Freedom of speech is a powerful issue to anyone opining online. It's a huge issue for anyone interested in a freer Middle East.

 Millions of Muslims believe it is great to honor their Prophet Mohammed in this way:

Caption: There is no god but God, and Muhammad is His Prophet.

And just as many love the above imagery, many Muslims have decided that it is wrong to depict Mohammed at all (the Quran doesn't mention this). This diversity of opinion is fine with me. If someone does not wish to have, make, or show pictures of someone, that's none of our business.

However, good people do not condone violence taken against those who depict Mohammed.
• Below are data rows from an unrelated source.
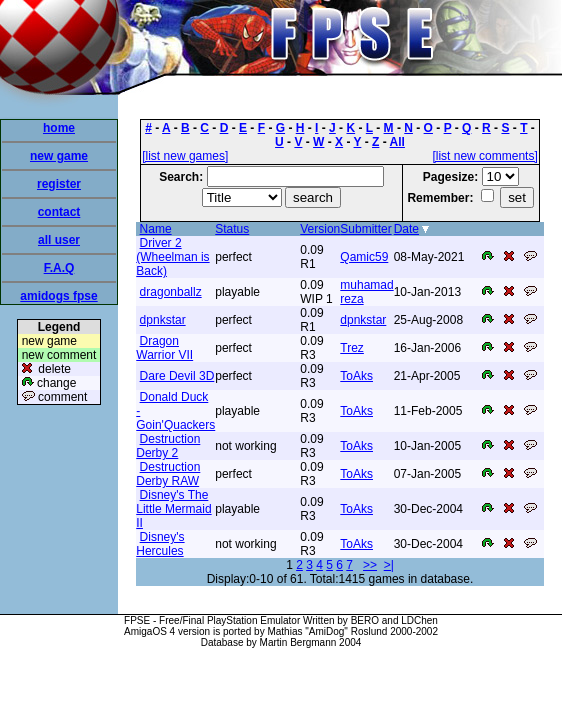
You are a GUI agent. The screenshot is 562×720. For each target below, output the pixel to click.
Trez (352, 348)
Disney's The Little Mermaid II (173, 509)
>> (370, 565)
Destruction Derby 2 (168, 446)
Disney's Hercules (160, 544)
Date (406, 229)
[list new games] (185, 156)
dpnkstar (163, 320)
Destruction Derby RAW (168, 474)
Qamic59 (364, 257)
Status (232, 229)
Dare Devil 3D (177, 376)
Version (320, 229)
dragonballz (171, 292)
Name (156, 229)
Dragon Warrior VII (164, 348)
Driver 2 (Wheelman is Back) (172, 257)
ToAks (356, 376)
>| (389, 565)
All (397, 142)
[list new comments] (484, 156)
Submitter (365, 229)
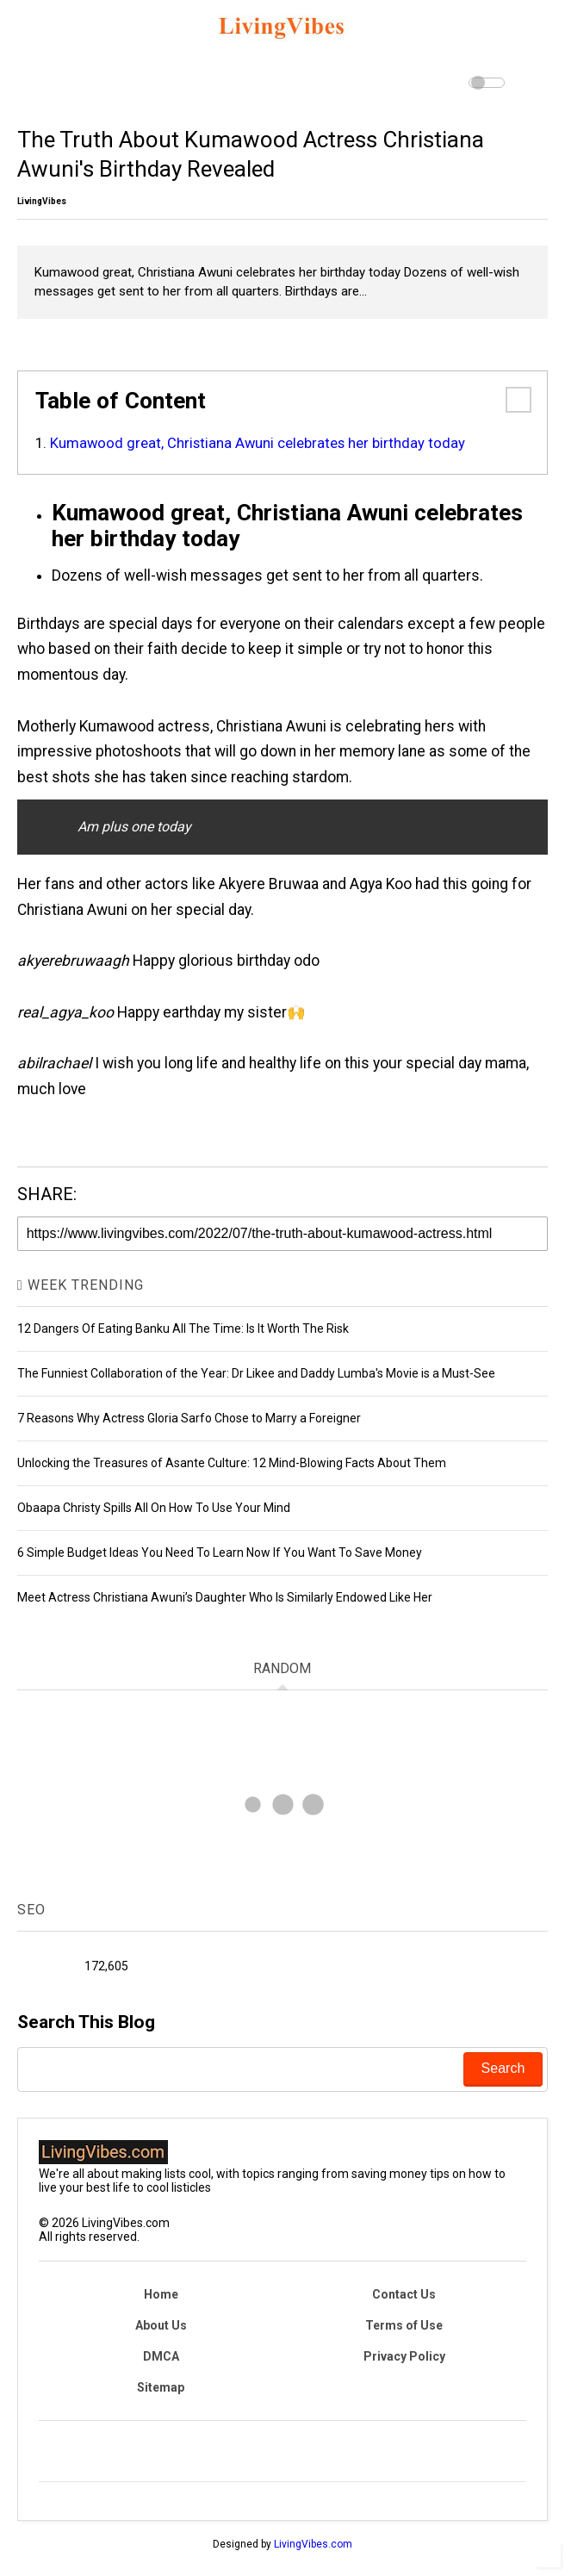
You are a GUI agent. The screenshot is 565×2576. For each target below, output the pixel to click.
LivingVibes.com (313, 2544)
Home (161, 2294)
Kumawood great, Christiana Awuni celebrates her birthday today (257, 443)
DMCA (161, 2356)
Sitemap (160, 2387)
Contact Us (404, 2294)
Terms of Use (404, 2325)
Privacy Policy (404, 2356)
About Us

I do not condone violence against Shiites or claims that they are enemies of all Muslims, either.  And I reject the claim that the practice of depicting Mohammed is "hate". In fact, many people have drawn Mohammed simply to show defiance against violent threats against his depiction. That's respect for human life; the very opposite of hate.

Our tolerance of stimulus like South Park's episodes mocking each of our respective faiths (They have mocked nearly all major views by now) is a necessary component of a peaceful world. Those who call this tolerance "hate" are deluding themselves. Those who claim condemning terrorists is the same as hating Islam are particularly disgusting, as their inability to separate the concepts betrays their own bigotry against Muslims.  They should learn.

What is Islam?

1. Having faith that Mohammed was the prophet of the sole god Allah.
2. Praying to Allah five times, every day
3. Following Ramadan's tradition of daytime fasting
4. Caring for the poor
5. Making your way to Mecca

It's not about demanding South Park not show a cartoon. It's not about killing those who disagree or even criticize those who used religion as an excuse to hurt people. It's not about treating your wife, sister, mother, or women in your community like they are subhuman, either. These aspects are things that no Muslim I know (and I've known many) practice. These people practice the five pillars and  stand second to none in their faith and love for their religion.
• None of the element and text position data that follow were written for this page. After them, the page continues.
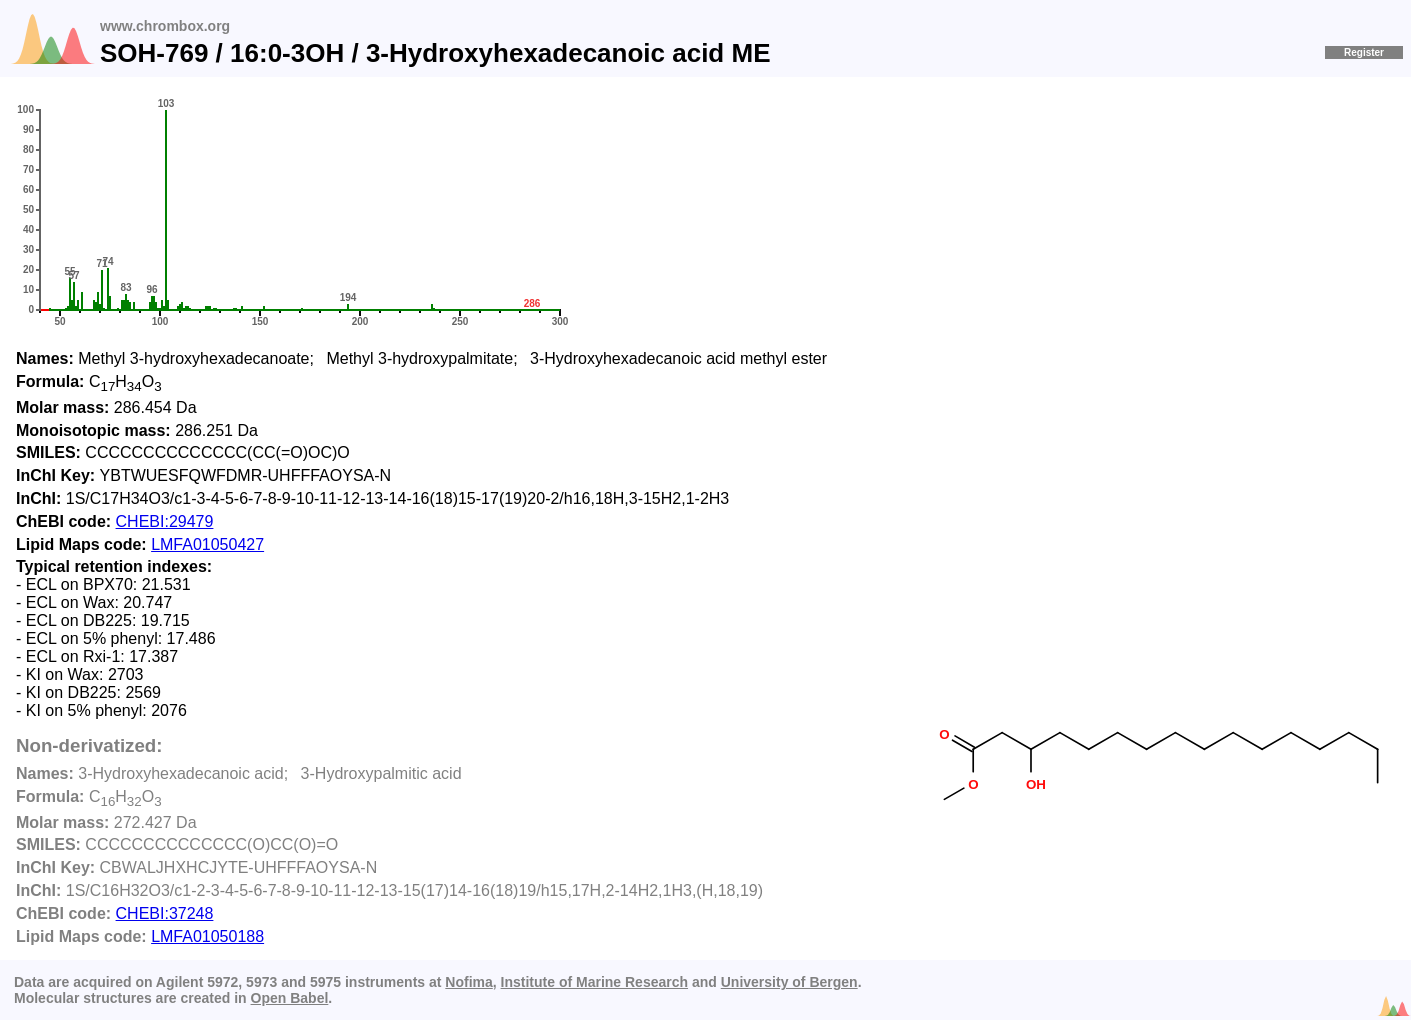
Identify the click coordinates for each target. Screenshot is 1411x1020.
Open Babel (290, 998)
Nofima (468, 982)
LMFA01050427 (207, 544)
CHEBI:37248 (165, 913)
In every group that gets large enough, we will find those who seek to domineer. They won't be happy if everyone agrees, because they wish to elevate themselves. So they constantly find reasons to say others aren't doing things right. New revelations. Over emphasis on minutiae. And hate. We see this in Christianity, we see it in academia, we see it in our professions, and we see it with Islam as well. It's so bad that I've seen posters insisting all Shiites are the enemies of Islam. In fact, this rift between Sunni and Shiite has a bloody origin (relating directly to power over the religion), and the violence has not stopped today. I believe this is at the center of the contemporary command not to depict Mohammed.

Read over the five pillars of Islam. One can lead a selfless life, concerned for the poor and mindful of one's spiritual connection with God and the miracle of a Prophet, and never take up arms against those who don't have the same faith. The vast majority of Muslims prove I'm right. It is just as the vast majority of Christians live in peace. If you are a Christian, remember the last time you read or saw a ridiculous caricature of Christians as judgmental and hateful.  There are examples of judgmental and hateful Christians.  But is that Christianity?  No.  But most who know this know it because they have seen Christianity in peaceful, loving practice, concerned entirely with improving our lives and souls as praise to God.

Key to the future of Islam is rejection of the idea that there is 'one true Islam'. Through prayer, the individual can seek the interpretation that is best, instead of letting thugs crush competing interpretations (and then come up with a new reason for a new rift and a new power struggle over and over again).  This way, like with reforms in Judaism and Christianity, certain views will tend to gain ground against others in a way I believe has generally been an improvement over the centuries.